PAGE TEXT:
START
Polytopic Robust Stability for a Dual-Capacitor Boost Converter in Symmetric and Non-Symmetric Configurations

Abstract

The step-up power electronic converter, which is easily implemented with two symmetric parallel-boost stages, has recently been proposed in the literature, showing considerable voltage gains with no excessive duty cycle, thus minimizing heat and other adverse effects. Its other advantages are floating-output voltage and increased power density because of the diminution of the capacitors’ voltage rating. In this paper, the Lyapunov-based robust stability of a converter operating in both closed- and open-loop is proved, showing its versatility even during the variation of parameters, which nullifies the symmetry of the converter. Simulation and experimental data allow the corroboration of the analysis.

1. Introduction

In the transition from traditional power systems to smart grids, symmetry is a term connected with power system modeling and analysis. Modern electronics widely use electronic converters, allowing impedance coupling in electric source and load connections. Frequently, symmetry in the electronic design enhances singular characteristics for the benefit of an improved operation. For instance, voltage step-up or boost converters are commonly used in the generation of green energy from various homogeneous power harvesting sources to match the voltage levels of loads such as batteries, supercapacitors, grids, and smart grids, among many others [1]. Increasing the power-per-size relationship (power density) and lowering the building cost are also relevant characteristics of these step-up converters. State-of-the-art symmetric circuit configurations (topologies) provide these characteristics, as well as bi-directionality and high voltage gain [2,3,4].

Still, there is a need to enhance the power density of electronic converters and, for instance, increase the voltage gain of boost-type converters, which is a trade-off between size and voltage amplification. A classic boost converter with a single capacitor gains up to five times the input voltage with moderate efficiency. Still, the output capacitor must be at least of such an output voltage rating [5] and, hence, of a relatively big size, and other series or cascaded configurations have this drawback. On the other hand, gains that are more significant than five can be obtained with different topologies at the cost of an increased component number, including those with magnetic coupling [6,7,8].
END
DATA EXCERPT:
START
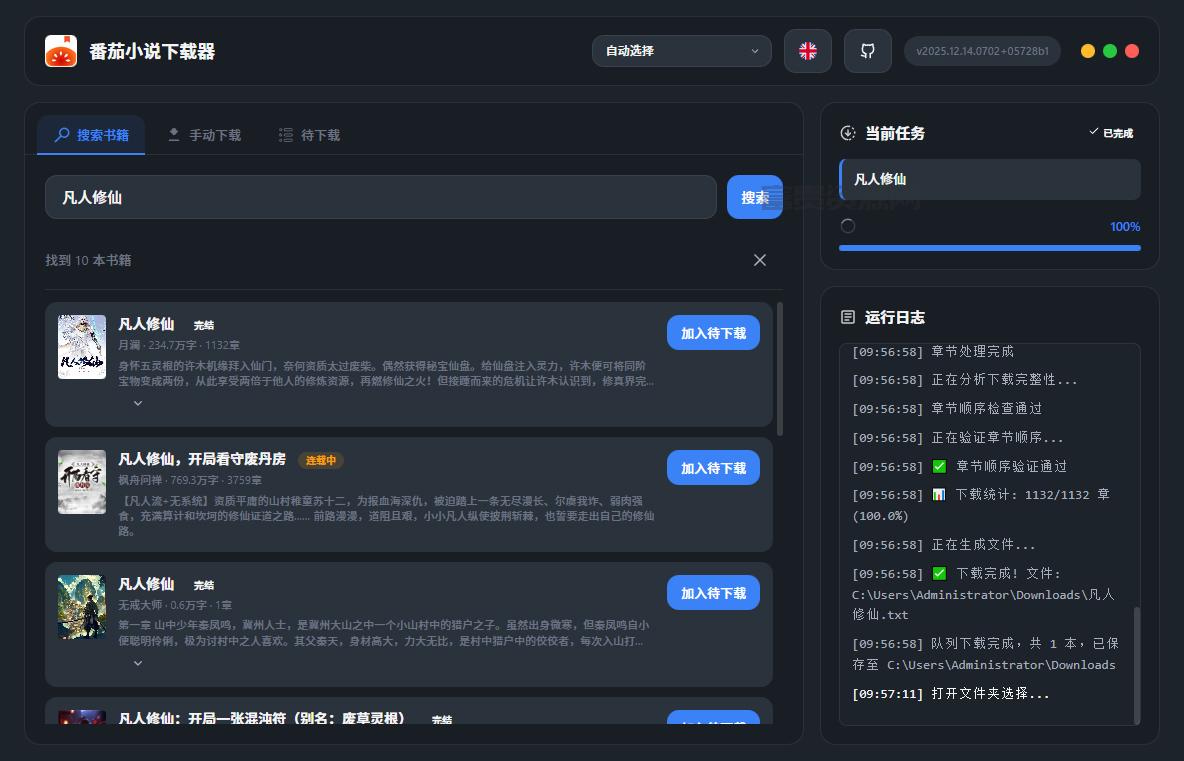
Task: Click the current task download icon
Action: pyautogui.click(x=848, y=133)
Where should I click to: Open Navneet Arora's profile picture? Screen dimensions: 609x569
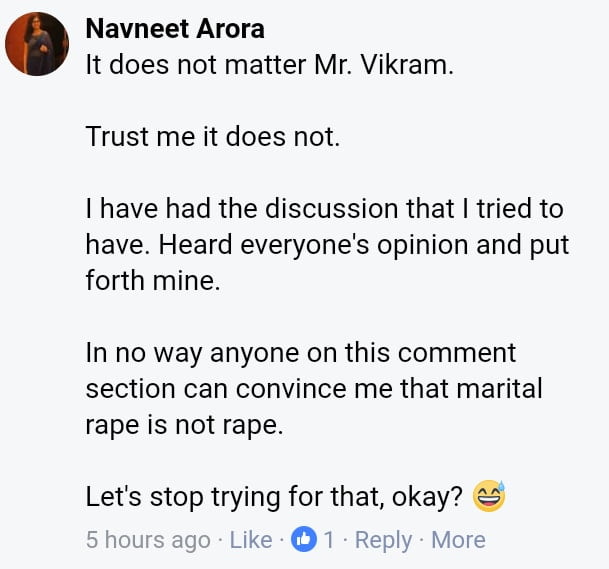(x=37, y=45)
END
WHAT YOU WILL DO: Transcribe word for word the passage of the boost converter paper above that opens with the words containing "Still, there is" and closes with "magnetic coupling [6,7,8].".

RESPONSE:
Still, there is a need to enhance the power density of electronic converters and, for instance, increase the voltage gain of boost-type converters, which is a trade-off between size and voltage amplification. A classic boost converter with a single capacitor gains up to five times the input voltage with moderate efficiency. Still, the output capacitor must be at least of such an output voltage rating [5] and, hence, of a relatively big size, and other series or cascaded configurations have this drawback. On the other hand, gains that are more significant than five can be obtained with different topologies at the cost of an increased component number, including those with magnetic coupling [6,7,8].